» TEXT
━━━━━━

I suffer from periodic BPPV (benign paroxysmal positional vertigo-dizziness and vomiting lasting 12-plus hours.
Sometimes you can fix vertigo with the Epley Maneuver. It's safe and easy and you can do it at home:
https://en.wikipedia.org/wiki/Epley_maneuver
But be careful. You have to know which ear is causing the problem. You do the Epley Maneuver differently for different ears, and if you do it the wrong way, you can make the problem worse. You use the Dix-Hallpike test to first see if your problem is treatable with the Epley Maneuver and then to determine which way you should do the Epley Maneuver.
https://en.wikipedia.org/wiki/Dix%E2%80%93Hallpike_test
(I don't know if the article talked about this. Paywall and all. My apologies if it did.)
I assumed the cause of dizziness was pretty well understood.
Mostly it comes from playing trumpet with your cheeks puffed out.
In the last 10 years or so, I have suffered from occasional bouts of vertigo. I find I can usually fix the problem with the Epley Maneuver, which means one of the tiny floating bony particles in my inner ear gets mis-located in the wrong channel, which makes sense since almost all of my episodes start with me moving my head too quickly in certain directions (especially to the left and up). On the other occasions, I woke up with it, but probably a sudden movement of the head when I was asleep is what set it off.

━━━━━━

» INFORMATION SHOWN

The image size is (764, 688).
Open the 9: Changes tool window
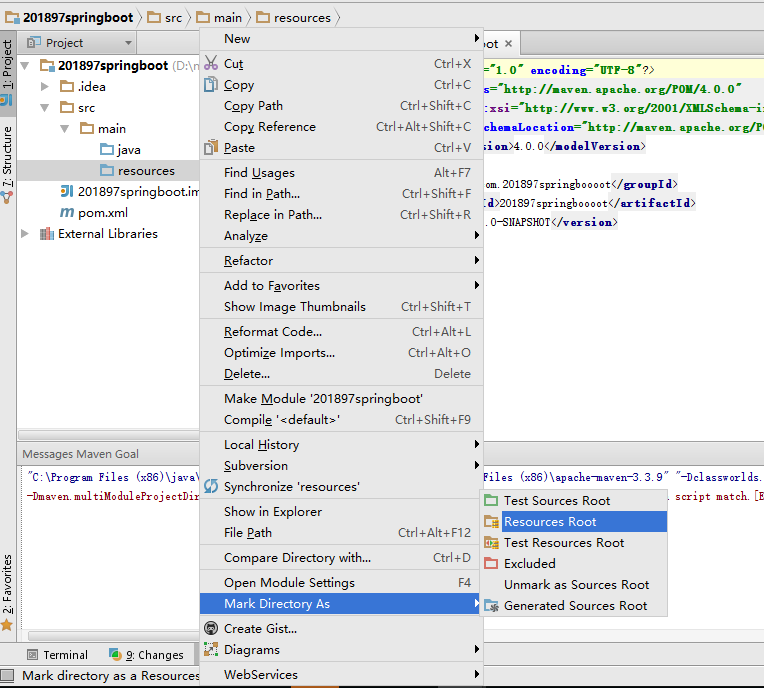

━━━━━━

» ASSIGNMENT 1
Reproduce the vertigo comments from "https://en.wikipedia.org/wiki/Dix%E2%80%93Hallpike_test" to "pretty well understood.", switching out "Paywall" for "Subscription wall".
» ASSIGNMENT 2
According to the vertigo comments, which test tells you which way to do the Epley Maneuver?
Rely solely on the vertigo comments and set the material aside.

» ANSWER 1
https://en.wikipedia.org/wiki/Dix%E2%80%93Hallpike_test
(I don't know if the article talked about this. Subscription wall and all. My apologies if it did.)
I assumed the cause of dizziness was pretty well understood.

» ANSWER 2
The Dix-Hallpike test.